---------- RECORDED INFORMATION

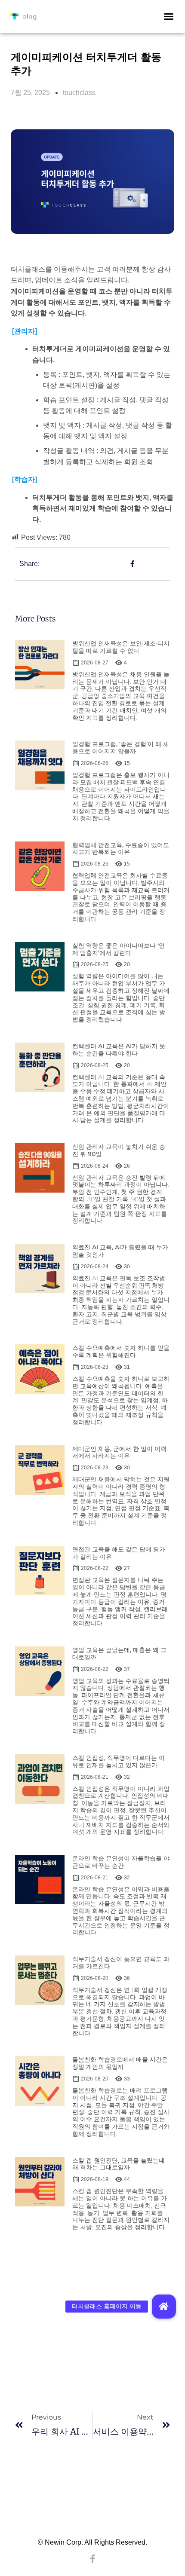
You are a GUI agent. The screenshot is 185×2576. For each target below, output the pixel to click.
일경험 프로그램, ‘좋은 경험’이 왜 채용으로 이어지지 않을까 (120, 747)
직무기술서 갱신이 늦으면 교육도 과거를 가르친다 (121, 1962)
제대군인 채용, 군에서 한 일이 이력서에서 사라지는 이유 (119, 1452)
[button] (168, 16)
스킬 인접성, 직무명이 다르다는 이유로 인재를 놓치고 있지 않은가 (118, 1761)
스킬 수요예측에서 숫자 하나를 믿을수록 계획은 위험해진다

--------------------

Could the listing above be transcribed exactly, with the pictures left out?

• _YOUR SOLUTION_
You are a GUI agent. The screenshot is 185×2576. For each target below, output the pixel to click.
일경험 프로그램, ‘좋은 경험’이 왜 채용으로 이어지지 않을까 (120, 747)
직무기술서 갱신이 늦으면 교육도 과거를 가르친다 (121, 1962)
제대군인 채용, 군에서 한 일이 이력서에서 사라지는 이유 (119, 1452)
[button] (168, 16)
스킬 인접성, 직무명이 다르다는 이유로 인재를 놓치고 있지 않은가 (118, 1761)
스킬 수요예측에서 숫자 하나를 믿을수록 계획은 위험해진다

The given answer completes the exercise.